第4話 君の幸せが僕の幸せ
「とりあえず、今日って宿題出てる?」
「あ、数学と歴史があります」
「じゃあ、今ここでやっつけちゃおうよ」
一緒に宿題をする。それが至なりの『協力』らしかった。
そんな会話を経て。鈴羽と至は肩を並べてそれぞれの宿題を始めた。
中学に入学して、算数が数学に変わって。まだ解き慣れない一次方程式を教科書の公式と照らし合わせながら、鈴羽はノートにシャーペンを走らせる。
いつも家で一人で何かしようとすると、あの事故のことがフラッシュバックしていた。
父親があんな目に遭ったのに自分は無傷であることが半ば信じられなくて、途端にベッドに沈むようにして横たわることを選んでいた。結果忘れ物が増えた。
――けどいまは。
ちょっと隣を見れば至がいる。すぐ近くに安心できる他者がいることで、鈴羽は落ち着いて宿題をこなすことができた。
やがて二人とも宿題が終わった。週末が控えているのにもうやるべきことが済んでしまった。鈴羽の肩から心なしか力が抜けた。
「良かった。じゃあ、帰ろうか」
至はにこにこしながら、席を立った。
「あの、上月先輩」
「んー、その呼び方だと違和感あるんだよな」
かつては「至くん」「鈴羽ちゃん」と呼び合っていた。
中学校では先輩と後輩の上下関係を遵守することが求められる。
他の同級生や先輩方の目もあって、鈴羽は勝手に至を「上月先輩」呼びしていた。異性同士であまり親しげな空気を作れば、恋愛関係にあると勘違いされる危険性もあった。

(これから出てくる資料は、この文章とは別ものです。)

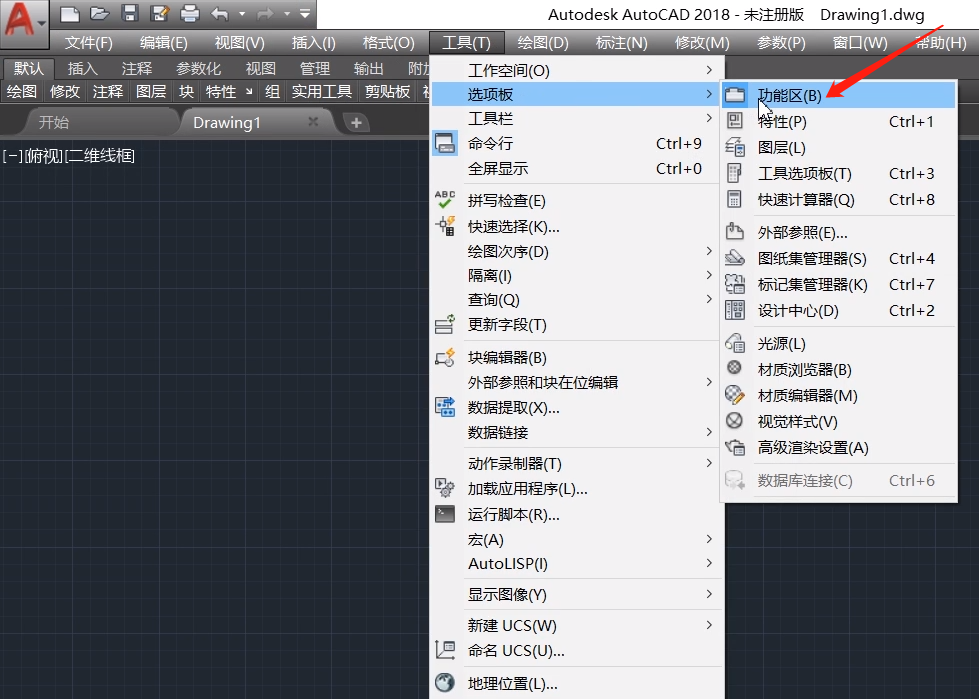Viewport: 979px width, 699px height.
Task: Open an existing drawing with Open folder icon
Action: coord(101,13)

至も「姫野さん」と呼んでくれていたし、てっきりそれで良いと思っていたのだが。
「また前みたいに名前で呼んでくれると、嬉しいんだけど」
迂闊に、はいわかりましたとは、言えないことだった。
――だって私たち、先輩と後輩だもの。
逡巡していると、「だめかな?」と声がした。
「その、他の人にどう思われるかが、怖くて」
至が「あー」といった調子で苦笑した。
「晴海中は私立だから、入学前から親しい者同士っていう場合が公立に比べてぐんと低いんだよねー」
そんなことを一人ごとのように言いながら少し思案して。
「……なら、『至先輩』と呼んで欲しい。どうかな?」
無難と言える提案に、鈴羽はようやく頷いた。
「はい。至先輩」呼ぶとくすぐったい気分になった。
「じゃ、僕は君のことを『鈴羽ちゃん』と呼ぶから」
「え」
鈴羽はその場でフリーズした。後輩の素直な反応に至が笑う。
「先輩が後輩を呼ぶのに、余程失礼にならなきゃ制限はないよ」
「なんか、不公平な気がします……」
鈴羽の口から思わずぼやきが漏れた。
「じゃ、鈴羽ちゃん。帰るとき僕の傘入ってくれて良いから」
――先輩、ちょっと行動が親しすぎませんかあ!
久々の名前呼びに相合い傘である。まあざんざん降りのこの状況で、傘を忘れた鈴羽からすれば本来感謝するべきなのだろうけど。
「あの、どうしてここまでしてくれるんです……?」
「鈴羽ちゃんがこれ以上、苦しまないようにしたいんだ」
「で、でも私、してもらってばかりで」
「君が幸せになれるのなら、それが僕の幸せだよ」
微笑みと共に言われて、鈴羽は心臓がどくん! と激しく脈打つ音を聞いた。